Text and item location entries

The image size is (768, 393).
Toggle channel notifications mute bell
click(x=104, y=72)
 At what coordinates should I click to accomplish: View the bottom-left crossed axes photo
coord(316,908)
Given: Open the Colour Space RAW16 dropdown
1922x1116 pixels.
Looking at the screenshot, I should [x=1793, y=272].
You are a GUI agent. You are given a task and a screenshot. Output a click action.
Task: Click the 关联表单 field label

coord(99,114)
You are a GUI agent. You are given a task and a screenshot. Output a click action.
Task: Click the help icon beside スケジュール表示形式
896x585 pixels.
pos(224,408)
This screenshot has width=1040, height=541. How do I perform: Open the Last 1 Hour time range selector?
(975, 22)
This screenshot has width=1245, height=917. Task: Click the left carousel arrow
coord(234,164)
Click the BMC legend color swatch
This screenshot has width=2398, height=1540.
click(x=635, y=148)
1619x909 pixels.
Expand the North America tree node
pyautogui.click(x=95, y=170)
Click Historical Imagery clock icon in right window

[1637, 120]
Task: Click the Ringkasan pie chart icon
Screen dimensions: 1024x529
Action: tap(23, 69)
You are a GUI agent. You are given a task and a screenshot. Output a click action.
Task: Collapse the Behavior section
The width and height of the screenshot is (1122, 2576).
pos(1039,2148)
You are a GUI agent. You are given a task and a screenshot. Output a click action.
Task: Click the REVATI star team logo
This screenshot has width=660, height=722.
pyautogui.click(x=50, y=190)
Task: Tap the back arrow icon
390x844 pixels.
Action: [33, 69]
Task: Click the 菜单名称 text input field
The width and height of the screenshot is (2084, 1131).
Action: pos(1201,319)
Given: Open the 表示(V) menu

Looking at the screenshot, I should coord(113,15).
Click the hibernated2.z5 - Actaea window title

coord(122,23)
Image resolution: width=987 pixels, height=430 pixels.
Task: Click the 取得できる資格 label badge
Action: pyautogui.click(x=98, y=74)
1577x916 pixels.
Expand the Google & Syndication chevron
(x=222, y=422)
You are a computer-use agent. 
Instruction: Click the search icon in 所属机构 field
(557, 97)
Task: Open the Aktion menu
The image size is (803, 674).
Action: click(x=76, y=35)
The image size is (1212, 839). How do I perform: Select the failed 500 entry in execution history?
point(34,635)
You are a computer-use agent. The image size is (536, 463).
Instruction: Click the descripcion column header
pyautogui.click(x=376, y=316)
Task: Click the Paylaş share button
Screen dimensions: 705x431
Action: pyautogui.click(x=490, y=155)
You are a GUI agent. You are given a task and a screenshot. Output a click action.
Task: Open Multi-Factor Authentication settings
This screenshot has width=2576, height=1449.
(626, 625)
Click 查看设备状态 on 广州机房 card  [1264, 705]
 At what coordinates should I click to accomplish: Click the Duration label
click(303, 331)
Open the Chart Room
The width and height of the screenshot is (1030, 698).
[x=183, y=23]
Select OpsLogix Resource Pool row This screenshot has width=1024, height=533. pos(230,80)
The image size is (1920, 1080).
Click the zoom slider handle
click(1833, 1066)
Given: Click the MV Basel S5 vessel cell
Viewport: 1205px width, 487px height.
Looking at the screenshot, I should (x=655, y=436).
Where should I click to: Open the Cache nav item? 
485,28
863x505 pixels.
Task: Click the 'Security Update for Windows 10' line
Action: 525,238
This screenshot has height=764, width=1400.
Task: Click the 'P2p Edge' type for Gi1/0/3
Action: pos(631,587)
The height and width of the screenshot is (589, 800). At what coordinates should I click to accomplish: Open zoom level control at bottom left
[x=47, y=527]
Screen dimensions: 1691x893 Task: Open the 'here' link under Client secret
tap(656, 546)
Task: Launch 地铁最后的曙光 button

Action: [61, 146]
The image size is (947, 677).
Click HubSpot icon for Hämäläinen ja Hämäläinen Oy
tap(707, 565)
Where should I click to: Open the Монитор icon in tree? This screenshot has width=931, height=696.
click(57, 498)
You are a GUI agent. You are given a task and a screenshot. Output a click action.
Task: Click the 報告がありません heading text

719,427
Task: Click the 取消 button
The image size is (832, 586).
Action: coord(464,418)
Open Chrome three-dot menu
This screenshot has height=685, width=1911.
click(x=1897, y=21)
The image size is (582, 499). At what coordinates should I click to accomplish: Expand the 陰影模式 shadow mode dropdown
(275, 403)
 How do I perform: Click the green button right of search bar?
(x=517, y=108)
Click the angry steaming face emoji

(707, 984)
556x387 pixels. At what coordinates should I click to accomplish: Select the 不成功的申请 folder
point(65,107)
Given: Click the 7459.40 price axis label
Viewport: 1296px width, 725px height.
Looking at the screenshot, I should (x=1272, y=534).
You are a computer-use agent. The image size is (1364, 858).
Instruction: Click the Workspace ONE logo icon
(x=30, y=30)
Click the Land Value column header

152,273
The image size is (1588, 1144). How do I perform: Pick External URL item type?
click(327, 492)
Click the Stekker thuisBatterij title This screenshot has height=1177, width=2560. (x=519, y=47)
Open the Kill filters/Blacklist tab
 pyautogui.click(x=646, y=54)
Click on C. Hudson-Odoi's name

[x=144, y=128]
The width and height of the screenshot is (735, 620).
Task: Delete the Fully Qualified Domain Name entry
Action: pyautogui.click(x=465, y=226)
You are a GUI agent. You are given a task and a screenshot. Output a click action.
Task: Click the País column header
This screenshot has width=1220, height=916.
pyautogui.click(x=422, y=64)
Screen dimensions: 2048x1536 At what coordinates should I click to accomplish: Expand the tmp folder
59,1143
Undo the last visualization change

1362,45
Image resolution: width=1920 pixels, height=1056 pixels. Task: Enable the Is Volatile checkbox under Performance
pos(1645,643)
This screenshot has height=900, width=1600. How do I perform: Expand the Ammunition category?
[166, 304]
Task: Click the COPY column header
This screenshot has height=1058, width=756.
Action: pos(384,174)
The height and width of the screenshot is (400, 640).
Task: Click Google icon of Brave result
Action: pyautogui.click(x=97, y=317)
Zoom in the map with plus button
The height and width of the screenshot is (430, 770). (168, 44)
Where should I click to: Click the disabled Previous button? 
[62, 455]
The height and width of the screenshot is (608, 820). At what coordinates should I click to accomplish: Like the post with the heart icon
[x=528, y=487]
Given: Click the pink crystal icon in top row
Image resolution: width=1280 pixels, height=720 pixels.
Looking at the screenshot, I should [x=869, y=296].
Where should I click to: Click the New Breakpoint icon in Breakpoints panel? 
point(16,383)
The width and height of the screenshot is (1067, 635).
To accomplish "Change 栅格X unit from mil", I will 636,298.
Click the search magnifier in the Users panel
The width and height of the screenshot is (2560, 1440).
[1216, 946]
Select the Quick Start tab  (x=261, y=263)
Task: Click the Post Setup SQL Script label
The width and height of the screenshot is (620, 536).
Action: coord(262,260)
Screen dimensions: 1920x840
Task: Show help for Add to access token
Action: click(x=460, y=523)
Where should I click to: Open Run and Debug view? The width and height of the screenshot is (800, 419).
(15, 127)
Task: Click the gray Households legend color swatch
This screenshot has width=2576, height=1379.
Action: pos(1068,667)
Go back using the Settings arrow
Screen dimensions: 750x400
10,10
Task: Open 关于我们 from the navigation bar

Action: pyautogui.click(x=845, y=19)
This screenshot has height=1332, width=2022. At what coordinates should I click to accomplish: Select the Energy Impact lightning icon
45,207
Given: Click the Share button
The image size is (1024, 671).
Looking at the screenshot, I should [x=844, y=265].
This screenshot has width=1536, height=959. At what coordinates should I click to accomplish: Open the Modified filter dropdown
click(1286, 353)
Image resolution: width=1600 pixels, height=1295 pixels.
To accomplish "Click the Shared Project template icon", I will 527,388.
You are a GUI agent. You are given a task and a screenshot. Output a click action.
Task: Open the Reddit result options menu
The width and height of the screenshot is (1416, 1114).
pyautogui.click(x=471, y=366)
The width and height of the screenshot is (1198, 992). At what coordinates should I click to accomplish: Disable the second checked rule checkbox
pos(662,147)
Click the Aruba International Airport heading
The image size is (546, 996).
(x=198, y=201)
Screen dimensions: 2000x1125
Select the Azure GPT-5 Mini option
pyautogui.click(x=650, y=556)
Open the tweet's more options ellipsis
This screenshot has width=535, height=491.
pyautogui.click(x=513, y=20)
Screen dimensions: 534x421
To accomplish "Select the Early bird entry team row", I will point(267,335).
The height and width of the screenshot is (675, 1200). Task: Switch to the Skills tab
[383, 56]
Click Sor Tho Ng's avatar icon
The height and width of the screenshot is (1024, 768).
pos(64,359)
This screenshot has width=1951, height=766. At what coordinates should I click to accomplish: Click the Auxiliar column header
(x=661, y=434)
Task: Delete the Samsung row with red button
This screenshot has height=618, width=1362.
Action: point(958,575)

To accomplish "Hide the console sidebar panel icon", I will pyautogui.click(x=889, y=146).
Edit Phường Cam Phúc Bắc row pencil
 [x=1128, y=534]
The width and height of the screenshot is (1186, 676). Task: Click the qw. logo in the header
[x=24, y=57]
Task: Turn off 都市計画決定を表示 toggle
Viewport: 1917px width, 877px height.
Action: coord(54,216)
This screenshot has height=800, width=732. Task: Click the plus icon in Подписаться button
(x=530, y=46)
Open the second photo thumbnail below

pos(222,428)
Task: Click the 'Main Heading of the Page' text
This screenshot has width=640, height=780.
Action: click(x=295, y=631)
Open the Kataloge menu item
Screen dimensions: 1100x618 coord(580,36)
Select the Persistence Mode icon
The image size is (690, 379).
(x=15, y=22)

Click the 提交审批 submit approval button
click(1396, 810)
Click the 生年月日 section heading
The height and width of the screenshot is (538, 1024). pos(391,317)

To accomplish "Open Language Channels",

To do → How many lines of the material above contain the string "logo"? Reply with the number alone.

The response → 3